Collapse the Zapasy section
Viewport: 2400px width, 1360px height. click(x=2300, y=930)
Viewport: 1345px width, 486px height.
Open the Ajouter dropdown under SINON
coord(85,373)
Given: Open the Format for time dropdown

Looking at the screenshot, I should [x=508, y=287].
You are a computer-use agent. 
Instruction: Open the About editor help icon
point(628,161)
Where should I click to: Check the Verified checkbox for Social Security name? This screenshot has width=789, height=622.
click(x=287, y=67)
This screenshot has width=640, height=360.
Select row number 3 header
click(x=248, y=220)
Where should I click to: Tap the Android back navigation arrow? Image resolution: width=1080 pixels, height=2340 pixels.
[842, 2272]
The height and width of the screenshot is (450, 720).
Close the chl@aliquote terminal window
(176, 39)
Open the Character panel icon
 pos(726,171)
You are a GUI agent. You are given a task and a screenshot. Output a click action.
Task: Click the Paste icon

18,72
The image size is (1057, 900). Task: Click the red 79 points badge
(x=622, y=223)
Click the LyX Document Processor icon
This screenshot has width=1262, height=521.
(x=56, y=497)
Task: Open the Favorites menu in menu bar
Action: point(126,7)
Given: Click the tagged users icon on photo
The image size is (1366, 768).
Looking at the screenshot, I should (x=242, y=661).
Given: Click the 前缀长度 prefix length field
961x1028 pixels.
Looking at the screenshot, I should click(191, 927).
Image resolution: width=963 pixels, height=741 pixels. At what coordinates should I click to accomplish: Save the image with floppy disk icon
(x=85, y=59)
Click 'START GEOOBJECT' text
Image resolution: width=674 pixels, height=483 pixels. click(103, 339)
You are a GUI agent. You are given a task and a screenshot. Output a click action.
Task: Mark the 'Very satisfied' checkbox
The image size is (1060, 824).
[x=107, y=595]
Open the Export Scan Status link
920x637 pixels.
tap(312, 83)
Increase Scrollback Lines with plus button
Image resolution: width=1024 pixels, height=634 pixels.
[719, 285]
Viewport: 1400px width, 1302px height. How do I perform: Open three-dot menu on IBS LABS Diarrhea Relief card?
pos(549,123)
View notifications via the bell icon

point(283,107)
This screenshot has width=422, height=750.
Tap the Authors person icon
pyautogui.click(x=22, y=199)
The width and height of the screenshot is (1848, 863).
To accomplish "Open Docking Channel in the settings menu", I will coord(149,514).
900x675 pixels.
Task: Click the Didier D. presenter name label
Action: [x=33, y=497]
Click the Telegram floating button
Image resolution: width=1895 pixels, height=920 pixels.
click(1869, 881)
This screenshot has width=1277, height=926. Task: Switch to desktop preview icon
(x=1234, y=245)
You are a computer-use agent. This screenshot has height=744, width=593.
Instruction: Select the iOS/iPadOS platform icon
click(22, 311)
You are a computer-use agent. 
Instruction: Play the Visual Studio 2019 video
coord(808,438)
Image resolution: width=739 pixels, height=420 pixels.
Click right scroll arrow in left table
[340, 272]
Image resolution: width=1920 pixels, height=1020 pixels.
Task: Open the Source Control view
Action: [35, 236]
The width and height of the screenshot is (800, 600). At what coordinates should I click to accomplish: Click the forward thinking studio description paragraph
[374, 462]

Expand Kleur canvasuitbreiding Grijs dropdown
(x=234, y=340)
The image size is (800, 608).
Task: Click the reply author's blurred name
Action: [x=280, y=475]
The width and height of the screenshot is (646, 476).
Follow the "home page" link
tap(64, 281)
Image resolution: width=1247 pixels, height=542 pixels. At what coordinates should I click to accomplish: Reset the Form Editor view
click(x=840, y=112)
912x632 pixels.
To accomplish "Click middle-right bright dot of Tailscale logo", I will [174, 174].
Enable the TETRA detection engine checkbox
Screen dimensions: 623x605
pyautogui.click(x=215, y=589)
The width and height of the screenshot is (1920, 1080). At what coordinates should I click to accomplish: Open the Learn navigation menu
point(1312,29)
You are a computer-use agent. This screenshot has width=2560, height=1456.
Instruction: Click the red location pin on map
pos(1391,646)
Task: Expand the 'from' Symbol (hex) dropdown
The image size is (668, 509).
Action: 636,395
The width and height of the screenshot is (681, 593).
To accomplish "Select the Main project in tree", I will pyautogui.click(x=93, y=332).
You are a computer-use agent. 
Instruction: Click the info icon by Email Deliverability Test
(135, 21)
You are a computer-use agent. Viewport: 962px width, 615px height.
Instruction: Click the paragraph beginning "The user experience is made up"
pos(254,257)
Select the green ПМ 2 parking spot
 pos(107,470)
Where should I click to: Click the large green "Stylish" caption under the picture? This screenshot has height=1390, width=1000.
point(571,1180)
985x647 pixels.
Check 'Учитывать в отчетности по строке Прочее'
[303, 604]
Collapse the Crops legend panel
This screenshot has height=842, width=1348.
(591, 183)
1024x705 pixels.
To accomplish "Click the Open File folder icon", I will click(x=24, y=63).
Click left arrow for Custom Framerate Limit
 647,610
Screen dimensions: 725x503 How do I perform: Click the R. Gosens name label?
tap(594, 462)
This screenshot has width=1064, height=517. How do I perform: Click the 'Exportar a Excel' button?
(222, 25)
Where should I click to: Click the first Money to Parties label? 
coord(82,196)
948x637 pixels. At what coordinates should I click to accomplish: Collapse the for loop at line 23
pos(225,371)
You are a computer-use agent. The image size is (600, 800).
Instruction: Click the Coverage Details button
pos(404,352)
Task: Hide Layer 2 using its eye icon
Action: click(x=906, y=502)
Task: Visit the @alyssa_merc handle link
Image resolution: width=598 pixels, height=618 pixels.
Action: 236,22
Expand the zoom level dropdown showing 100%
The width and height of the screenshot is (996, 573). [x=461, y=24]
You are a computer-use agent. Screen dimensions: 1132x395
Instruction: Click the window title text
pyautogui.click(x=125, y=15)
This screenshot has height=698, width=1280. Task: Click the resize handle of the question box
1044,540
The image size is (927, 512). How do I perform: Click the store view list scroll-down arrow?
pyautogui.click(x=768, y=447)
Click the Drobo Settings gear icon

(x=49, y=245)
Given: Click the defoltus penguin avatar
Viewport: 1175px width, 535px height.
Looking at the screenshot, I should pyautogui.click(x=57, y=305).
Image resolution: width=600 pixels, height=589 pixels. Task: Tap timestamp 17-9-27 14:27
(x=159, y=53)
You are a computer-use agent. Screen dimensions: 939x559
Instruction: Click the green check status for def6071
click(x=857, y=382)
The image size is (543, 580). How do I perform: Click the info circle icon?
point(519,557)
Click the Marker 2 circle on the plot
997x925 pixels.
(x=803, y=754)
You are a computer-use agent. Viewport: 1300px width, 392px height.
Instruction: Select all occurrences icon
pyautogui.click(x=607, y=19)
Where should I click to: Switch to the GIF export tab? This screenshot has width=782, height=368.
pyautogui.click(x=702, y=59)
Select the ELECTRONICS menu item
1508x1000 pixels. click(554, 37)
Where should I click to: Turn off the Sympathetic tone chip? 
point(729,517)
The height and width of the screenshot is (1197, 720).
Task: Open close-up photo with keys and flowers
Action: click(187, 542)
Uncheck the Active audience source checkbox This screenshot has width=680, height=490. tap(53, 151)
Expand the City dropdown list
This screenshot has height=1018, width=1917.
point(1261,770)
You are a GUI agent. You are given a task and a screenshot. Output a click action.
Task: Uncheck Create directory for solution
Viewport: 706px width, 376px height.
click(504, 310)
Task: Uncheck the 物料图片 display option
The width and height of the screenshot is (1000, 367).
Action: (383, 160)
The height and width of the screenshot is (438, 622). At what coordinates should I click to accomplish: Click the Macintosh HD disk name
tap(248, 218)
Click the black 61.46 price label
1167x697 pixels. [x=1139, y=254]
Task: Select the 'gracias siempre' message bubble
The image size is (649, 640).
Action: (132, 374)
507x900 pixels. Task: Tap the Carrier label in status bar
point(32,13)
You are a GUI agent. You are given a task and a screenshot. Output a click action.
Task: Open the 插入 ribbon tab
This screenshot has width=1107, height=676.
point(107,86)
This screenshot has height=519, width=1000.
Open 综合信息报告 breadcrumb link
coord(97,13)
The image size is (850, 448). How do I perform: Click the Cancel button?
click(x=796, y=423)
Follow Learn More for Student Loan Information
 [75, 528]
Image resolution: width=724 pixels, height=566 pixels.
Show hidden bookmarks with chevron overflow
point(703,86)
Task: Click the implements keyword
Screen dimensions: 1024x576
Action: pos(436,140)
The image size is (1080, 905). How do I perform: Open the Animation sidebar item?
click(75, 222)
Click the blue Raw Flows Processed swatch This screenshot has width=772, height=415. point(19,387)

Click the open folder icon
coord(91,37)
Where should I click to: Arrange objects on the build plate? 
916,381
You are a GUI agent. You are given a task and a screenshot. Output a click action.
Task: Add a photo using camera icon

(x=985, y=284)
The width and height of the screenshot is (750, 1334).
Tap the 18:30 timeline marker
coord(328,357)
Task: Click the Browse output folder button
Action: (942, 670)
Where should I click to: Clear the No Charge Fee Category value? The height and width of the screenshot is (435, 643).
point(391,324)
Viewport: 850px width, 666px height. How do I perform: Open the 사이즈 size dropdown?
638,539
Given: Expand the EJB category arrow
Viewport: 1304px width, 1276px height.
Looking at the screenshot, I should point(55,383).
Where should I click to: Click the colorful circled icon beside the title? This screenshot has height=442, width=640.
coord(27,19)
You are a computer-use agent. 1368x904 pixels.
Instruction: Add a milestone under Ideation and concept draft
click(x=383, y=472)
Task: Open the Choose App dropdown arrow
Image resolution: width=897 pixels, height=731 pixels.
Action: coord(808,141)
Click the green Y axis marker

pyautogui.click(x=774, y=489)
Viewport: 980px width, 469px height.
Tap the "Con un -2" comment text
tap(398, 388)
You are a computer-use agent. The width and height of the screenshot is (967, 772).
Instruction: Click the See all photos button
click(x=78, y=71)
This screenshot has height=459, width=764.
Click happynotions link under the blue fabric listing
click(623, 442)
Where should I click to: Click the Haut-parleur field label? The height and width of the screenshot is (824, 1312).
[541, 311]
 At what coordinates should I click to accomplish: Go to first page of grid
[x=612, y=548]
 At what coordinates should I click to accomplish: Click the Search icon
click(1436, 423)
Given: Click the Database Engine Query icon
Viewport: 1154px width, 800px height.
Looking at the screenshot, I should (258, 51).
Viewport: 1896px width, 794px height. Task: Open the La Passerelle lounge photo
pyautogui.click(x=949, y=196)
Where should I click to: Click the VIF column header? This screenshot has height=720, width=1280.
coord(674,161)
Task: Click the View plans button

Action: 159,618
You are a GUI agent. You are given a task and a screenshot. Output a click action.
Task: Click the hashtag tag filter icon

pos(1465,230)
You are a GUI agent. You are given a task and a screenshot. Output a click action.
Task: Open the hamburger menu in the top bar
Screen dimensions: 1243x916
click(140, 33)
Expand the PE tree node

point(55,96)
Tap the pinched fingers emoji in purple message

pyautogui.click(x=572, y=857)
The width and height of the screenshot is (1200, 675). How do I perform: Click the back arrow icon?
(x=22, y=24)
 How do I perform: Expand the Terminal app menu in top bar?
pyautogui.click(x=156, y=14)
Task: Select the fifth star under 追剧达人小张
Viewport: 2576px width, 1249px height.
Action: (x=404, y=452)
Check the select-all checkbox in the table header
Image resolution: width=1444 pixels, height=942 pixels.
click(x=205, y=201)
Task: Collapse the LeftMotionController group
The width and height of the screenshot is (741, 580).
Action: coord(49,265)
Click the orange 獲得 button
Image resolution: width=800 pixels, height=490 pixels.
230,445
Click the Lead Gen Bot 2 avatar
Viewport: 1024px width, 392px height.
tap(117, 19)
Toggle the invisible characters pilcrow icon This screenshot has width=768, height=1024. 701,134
____
◆ **Goal of the exercise**
The word "computer" may appear in several lines of the data; copy every line where it does.

◆ **Expected answer**
You are a computer-use agent. 
You are a computer-use agent. This screenshot has height=744, width=593.
You are a computer-use agent. 
You are a computer-use agent. This screenshot has width=2560, height=1456.
You are a computer-use agent. 
You are a computer-use agent. Viewport: 962px width, 615px height.
You are a computer-use agent. The image size is (600, 800).
You are a computer-use agent. Screen dimensions: 1132x395
You are a computer-use agent. Screen dimensions: 939x559
You are a computer-use agent. Viewport: 1300px width, 392px height.
You are a computer-use agent. 1368x904 pixels.
You are a computer-use agent. The width and height of the screenshot is (967, 772).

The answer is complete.